Je quittai la Casa Marlasca le moral au plus bas et errai au hasard dans le labyrinthe de rues solitaires qui menaient à Pedralbes. Le ciel était tapissé d'une toile d'araignée de nuages gris qui permettait à peine au soleil de passer. Des flèches de lumière perçaient ce linceul et balayaient le versant de la colline. Je suivis des yeux ces lignes de clarté et vis, de loin, qu'elles caressaient la toiture émaillée de la villa Helius. Ses fenêtres brillaient. Perdant tout bon sens, je marchai dans sa direction. À mesure que j'approchais, le ciel s'obscurcissait, et un vent cinglant soulevait des spirales de feuilles mortes sous mes pas. Arrivé au bas de la rue Panama, je fis halte. La villa Helius se dressait devant moi. Je n'osai pas traverser la rue pour aller jusqu'au mur entourant le jardin. Je demeurai là Dieu sait combien de temps, aussi incapable de m'enfuir que de me diriger vers la porte pour sonner. Je la vis alors passer derrière une fenêtre du deuxième étage. Un froid intense me saisit aux tripes.

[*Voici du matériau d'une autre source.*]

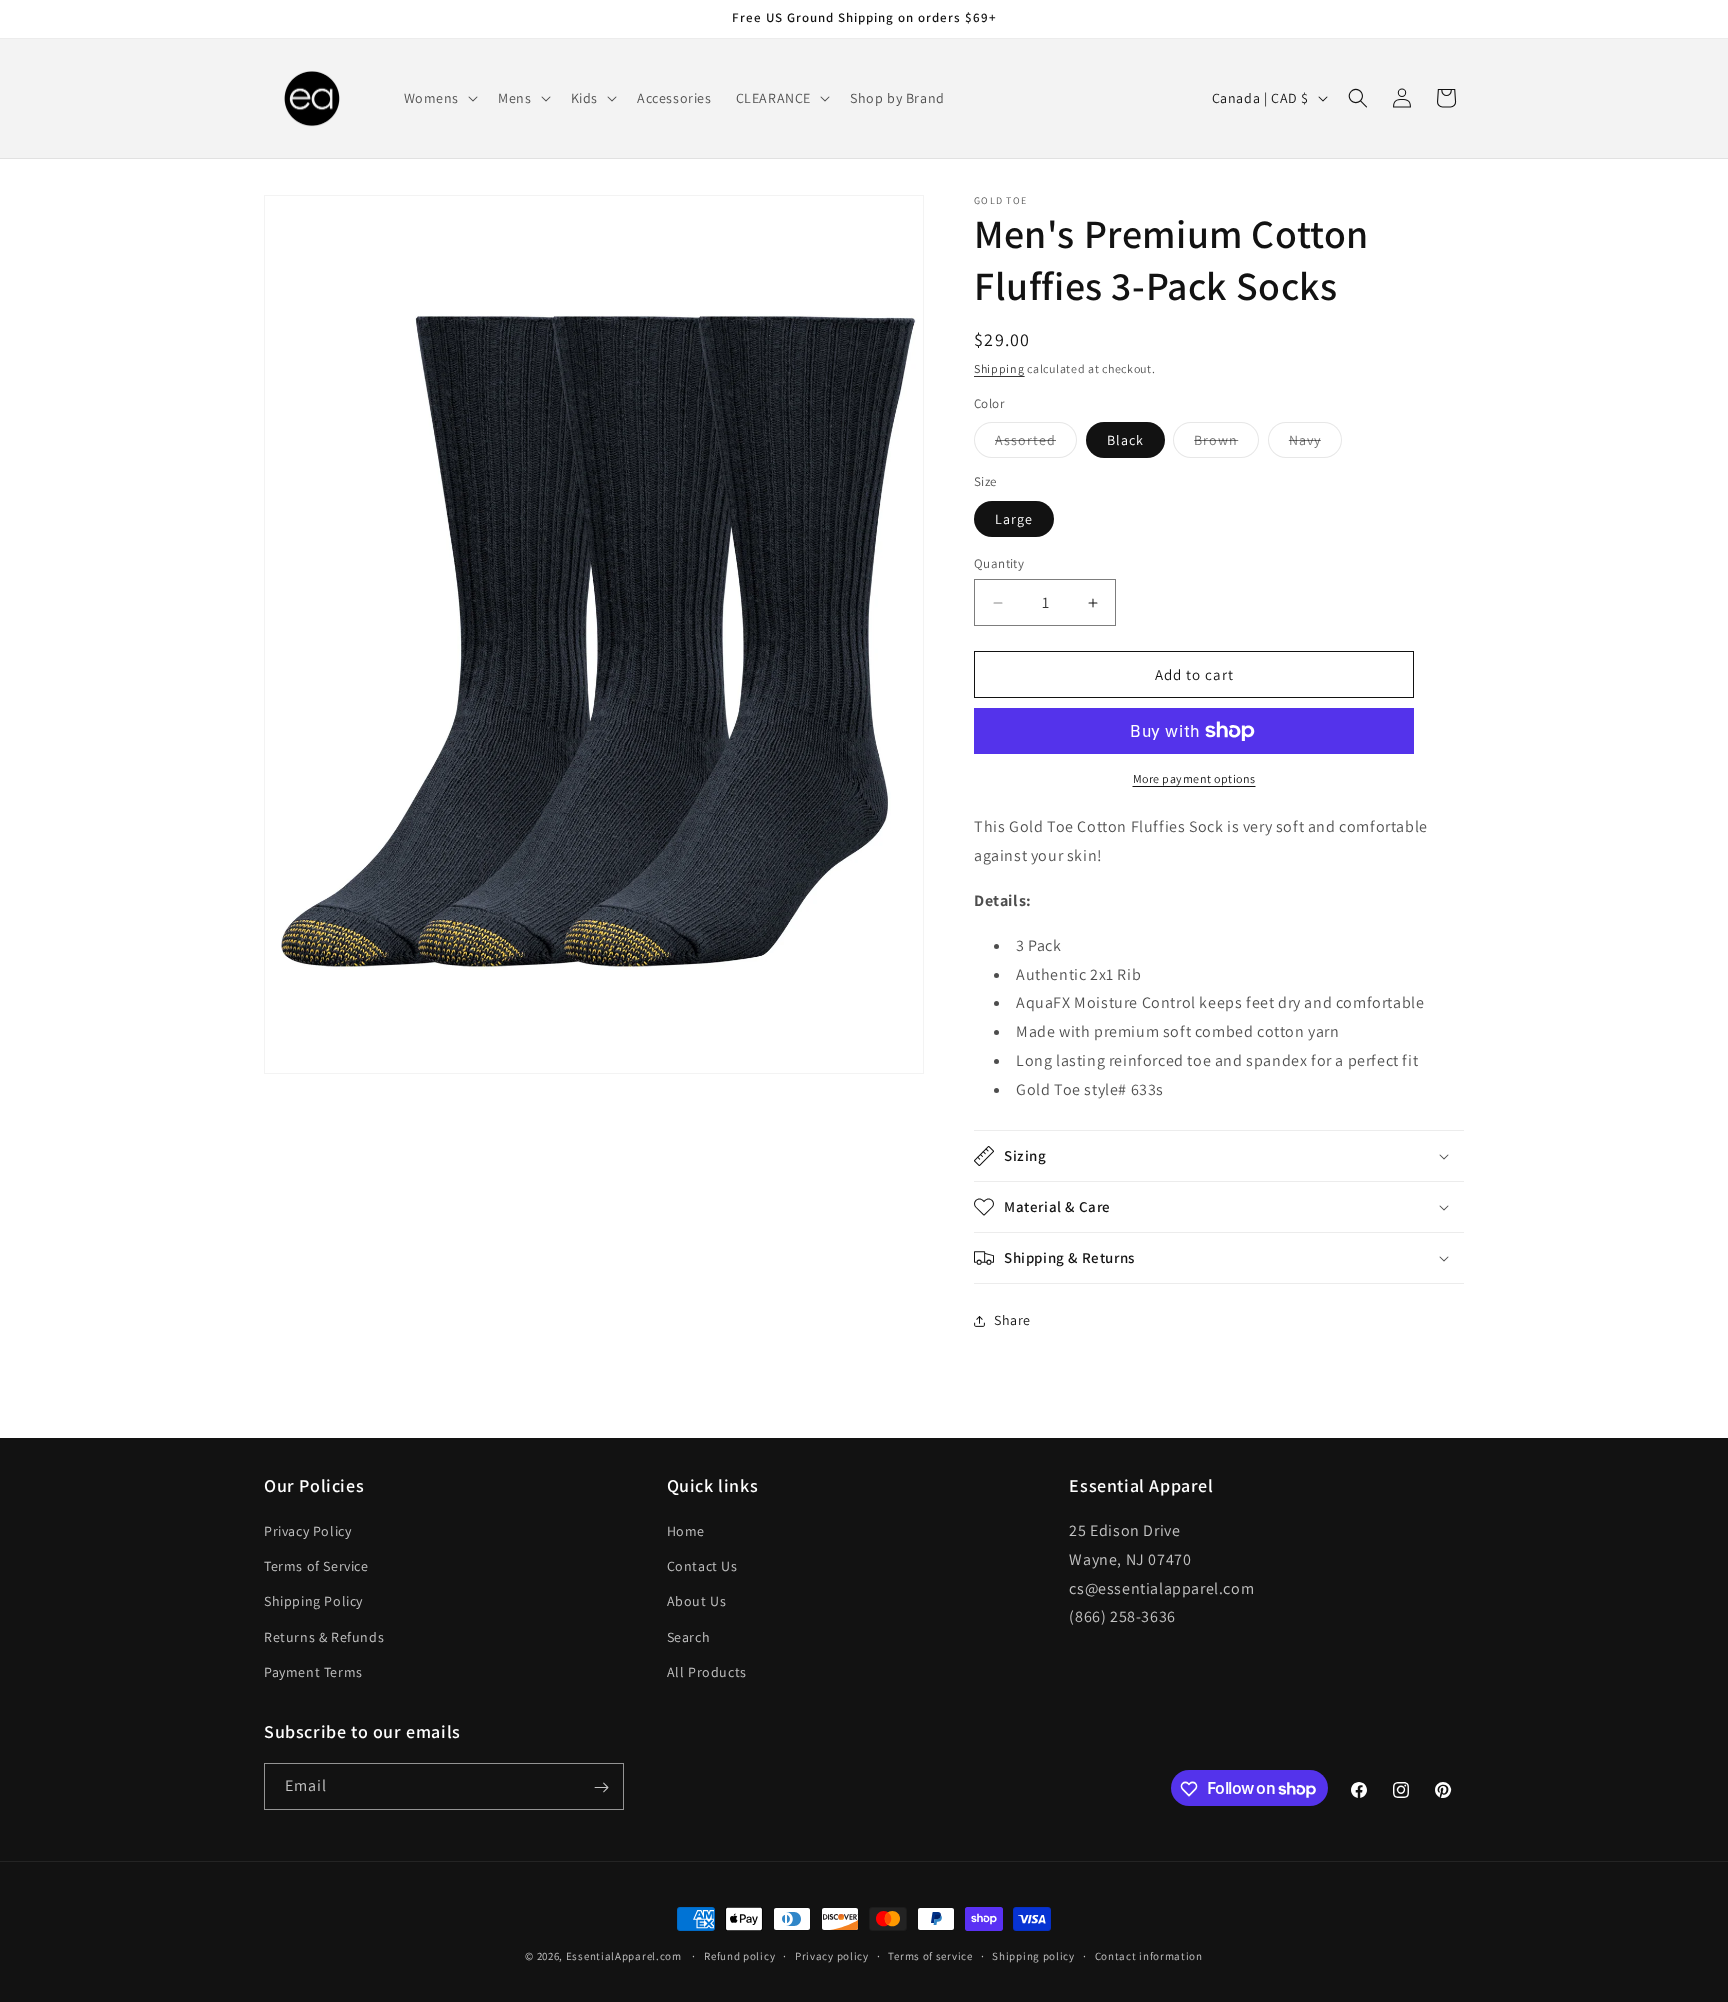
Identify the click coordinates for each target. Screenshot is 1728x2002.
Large (1014, 519)
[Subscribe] (601, 1787)
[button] (439, 98)
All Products (707, 1672)
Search (689, 1637)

J'allais partir, quand elle fit demi-tour et s'arrêta. Elle s'approcha de la vitre, ses yeux rivés aux miens. Elle leva la main comme si elle voulait me saluer, mais ne parvint pas à déplier les doigts. Je n'eus pas le courage de soutenir son regard, et je quittai mon poste pour redescendre la rue. Mes mains tremblaient et je les mis dans mes poches afin qu'elle ne s'en aperçoive pas. Avant de passer le coin, je me retournai encore une fois et constatai qu'elle était toujours là et continuait de me regarder. J'aurais voulu la détester, mais je n'en eus pas la force.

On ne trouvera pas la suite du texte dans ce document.